## YOUR TASK:
From the records below, copy the lines that include "badge".

(Stored items)
· · ·
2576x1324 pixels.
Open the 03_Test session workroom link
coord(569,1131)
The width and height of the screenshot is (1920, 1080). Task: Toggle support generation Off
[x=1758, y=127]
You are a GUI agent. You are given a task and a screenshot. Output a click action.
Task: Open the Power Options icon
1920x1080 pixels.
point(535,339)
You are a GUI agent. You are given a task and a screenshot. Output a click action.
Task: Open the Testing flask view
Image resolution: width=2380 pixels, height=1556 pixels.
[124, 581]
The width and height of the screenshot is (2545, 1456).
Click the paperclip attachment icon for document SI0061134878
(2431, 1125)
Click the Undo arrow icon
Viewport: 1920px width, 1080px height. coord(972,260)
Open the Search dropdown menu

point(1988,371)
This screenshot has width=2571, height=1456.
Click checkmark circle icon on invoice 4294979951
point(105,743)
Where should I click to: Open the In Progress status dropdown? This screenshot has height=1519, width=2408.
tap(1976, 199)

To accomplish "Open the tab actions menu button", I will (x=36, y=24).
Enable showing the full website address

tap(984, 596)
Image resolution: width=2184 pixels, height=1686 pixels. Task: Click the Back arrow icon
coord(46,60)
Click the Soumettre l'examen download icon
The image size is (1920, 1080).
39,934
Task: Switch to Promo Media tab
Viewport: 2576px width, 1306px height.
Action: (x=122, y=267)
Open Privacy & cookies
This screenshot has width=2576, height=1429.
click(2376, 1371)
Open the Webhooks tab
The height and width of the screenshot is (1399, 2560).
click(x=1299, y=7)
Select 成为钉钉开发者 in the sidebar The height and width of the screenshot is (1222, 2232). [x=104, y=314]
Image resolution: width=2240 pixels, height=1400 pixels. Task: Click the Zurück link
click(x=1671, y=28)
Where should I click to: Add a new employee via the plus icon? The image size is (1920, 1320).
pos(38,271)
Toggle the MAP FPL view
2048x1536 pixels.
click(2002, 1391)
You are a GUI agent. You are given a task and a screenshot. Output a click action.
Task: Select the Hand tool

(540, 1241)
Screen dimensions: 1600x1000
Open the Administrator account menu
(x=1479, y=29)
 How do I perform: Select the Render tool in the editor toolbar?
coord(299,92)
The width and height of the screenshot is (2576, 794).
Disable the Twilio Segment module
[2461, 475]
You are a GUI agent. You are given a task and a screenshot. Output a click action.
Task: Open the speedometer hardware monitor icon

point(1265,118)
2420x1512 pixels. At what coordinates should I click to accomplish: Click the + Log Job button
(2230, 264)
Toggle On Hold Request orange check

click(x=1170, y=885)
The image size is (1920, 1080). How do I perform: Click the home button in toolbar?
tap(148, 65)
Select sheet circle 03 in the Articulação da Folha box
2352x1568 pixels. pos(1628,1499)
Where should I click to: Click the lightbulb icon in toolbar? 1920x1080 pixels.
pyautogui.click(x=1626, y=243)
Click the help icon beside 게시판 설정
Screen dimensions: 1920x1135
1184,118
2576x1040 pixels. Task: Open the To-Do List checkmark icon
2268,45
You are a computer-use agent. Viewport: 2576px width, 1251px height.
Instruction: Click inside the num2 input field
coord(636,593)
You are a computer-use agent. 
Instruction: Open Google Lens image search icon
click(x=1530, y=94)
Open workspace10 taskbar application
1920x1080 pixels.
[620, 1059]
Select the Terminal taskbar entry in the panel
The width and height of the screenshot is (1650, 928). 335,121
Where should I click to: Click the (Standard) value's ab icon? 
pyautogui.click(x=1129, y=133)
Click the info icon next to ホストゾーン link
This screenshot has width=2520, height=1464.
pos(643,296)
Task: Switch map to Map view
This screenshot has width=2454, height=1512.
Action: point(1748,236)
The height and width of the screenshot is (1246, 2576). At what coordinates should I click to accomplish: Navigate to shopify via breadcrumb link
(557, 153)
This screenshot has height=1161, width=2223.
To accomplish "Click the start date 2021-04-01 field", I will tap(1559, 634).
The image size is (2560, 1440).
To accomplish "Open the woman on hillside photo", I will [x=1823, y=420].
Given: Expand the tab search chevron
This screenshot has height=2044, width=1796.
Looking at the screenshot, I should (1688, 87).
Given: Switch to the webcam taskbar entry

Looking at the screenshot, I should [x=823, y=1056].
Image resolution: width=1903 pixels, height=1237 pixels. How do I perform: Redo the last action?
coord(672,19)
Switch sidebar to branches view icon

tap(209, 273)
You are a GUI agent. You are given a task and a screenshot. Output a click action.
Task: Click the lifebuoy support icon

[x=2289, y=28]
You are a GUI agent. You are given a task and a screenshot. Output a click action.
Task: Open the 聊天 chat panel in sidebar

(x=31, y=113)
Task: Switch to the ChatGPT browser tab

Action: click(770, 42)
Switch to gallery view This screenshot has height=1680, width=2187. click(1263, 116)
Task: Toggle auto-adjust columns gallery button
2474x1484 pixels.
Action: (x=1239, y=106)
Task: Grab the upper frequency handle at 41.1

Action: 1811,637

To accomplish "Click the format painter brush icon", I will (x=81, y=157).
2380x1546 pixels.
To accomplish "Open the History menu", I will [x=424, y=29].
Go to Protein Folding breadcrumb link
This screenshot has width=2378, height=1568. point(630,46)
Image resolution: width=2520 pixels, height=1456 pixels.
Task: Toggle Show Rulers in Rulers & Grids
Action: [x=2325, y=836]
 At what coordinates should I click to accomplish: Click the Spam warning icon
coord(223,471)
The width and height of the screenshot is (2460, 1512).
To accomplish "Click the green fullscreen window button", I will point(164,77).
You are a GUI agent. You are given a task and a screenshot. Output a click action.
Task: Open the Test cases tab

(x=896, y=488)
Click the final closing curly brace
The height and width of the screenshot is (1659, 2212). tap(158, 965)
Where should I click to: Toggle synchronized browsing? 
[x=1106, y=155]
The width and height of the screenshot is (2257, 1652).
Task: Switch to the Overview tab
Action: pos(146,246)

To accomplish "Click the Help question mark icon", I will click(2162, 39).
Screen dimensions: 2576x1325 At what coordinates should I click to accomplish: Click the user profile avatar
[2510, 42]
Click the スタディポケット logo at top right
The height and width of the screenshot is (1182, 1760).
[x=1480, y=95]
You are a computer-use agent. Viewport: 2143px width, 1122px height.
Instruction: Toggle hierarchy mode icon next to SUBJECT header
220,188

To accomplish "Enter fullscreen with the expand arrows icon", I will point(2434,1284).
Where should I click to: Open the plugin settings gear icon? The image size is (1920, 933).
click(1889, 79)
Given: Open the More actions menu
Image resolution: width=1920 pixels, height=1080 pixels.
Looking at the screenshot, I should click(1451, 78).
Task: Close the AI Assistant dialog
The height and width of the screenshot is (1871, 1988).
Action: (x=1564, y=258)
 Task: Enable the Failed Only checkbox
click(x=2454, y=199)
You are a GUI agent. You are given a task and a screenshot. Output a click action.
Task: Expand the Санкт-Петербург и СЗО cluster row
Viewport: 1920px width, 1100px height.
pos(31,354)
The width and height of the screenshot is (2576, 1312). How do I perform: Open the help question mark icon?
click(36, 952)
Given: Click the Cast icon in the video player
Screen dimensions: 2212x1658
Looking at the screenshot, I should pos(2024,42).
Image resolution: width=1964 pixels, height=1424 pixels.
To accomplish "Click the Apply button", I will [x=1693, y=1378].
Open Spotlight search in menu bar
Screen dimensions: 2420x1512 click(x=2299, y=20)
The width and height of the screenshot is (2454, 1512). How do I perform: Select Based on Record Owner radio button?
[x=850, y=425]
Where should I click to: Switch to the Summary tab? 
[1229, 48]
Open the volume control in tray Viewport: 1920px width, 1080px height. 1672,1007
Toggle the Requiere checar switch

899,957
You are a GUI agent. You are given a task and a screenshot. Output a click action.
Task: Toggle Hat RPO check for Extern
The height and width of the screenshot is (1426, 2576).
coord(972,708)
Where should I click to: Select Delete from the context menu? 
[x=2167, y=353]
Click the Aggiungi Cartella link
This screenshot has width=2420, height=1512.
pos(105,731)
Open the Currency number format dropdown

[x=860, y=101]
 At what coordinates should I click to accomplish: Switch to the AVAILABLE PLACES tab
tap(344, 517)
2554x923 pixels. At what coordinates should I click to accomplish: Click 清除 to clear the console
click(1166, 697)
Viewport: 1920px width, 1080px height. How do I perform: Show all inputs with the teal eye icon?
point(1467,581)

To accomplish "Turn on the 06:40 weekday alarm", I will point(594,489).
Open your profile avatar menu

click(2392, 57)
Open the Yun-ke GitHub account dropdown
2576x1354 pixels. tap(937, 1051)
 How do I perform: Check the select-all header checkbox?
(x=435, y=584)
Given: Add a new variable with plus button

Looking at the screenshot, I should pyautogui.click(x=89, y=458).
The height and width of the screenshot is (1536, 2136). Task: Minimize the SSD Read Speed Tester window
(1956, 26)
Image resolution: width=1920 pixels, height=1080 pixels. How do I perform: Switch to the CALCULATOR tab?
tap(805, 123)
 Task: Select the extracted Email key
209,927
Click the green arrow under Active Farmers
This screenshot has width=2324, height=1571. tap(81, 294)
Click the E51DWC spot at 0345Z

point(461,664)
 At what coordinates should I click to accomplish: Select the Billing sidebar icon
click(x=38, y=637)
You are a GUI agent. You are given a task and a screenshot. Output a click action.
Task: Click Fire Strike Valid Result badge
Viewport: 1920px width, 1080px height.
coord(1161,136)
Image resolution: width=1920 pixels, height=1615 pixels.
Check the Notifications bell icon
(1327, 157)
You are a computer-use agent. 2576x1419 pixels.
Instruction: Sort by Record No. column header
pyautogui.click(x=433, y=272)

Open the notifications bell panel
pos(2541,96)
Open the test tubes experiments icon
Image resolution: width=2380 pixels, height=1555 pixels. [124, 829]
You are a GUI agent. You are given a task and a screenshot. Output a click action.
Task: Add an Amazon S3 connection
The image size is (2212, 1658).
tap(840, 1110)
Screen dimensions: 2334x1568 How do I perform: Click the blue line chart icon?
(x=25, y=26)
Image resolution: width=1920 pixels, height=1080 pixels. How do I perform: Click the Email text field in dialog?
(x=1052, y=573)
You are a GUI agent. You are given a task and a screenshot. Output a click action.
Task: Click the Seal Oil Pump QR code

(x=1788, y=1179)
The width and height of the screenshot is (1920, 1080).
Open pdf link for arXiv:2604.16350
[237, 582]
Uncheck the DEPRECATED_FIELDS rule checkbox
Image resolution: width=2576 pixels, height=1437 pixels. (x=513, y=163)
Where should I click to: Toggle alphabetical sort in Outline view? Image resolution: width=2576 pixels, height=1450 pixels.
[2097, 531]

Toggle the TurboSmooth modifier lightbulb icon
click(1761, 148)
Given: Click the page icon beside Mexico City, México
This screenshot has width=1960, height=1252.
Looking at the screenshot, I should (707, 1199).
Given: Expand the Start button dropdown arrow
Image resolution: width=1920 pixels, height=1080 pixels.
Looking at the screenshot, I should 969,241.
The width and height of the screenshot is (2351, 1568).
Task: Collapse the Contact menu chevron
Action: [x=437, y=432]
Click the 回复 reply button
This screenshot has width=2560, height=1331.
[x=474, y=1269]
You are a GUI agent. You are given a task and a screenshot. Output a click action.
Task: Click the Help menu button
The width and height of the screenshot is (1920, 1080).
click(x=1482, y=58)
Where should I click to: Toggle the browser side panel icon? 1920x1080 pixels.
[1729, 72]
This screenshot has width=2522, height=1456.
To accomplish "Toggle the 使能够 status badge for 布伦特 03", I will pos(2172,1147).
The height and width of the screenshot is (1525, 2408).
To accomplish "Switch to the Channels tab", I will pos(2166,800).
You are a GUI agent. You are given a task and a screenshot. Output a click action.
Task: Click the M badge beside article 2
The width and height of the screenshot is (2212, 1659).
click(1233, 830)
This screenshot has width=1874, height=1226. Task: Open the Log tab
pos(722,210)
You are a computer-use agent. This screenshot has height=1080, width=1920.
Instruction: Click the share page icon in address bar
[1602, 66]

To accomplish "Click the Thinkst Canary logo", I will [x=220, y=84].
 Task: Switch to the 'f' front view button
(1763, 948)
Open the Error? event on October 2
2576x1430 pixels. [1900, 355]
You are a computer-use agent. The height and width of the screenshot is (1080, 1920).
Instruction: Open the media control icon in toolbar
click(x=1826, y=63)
· · ·
## RESULT:
Task: Click Fire Strike Valid Result badge
To accomplish "Toggle the 使能够 status badge for 布伦特 03", I will pos(2172,1147).
Task: Click the M badge beside article 2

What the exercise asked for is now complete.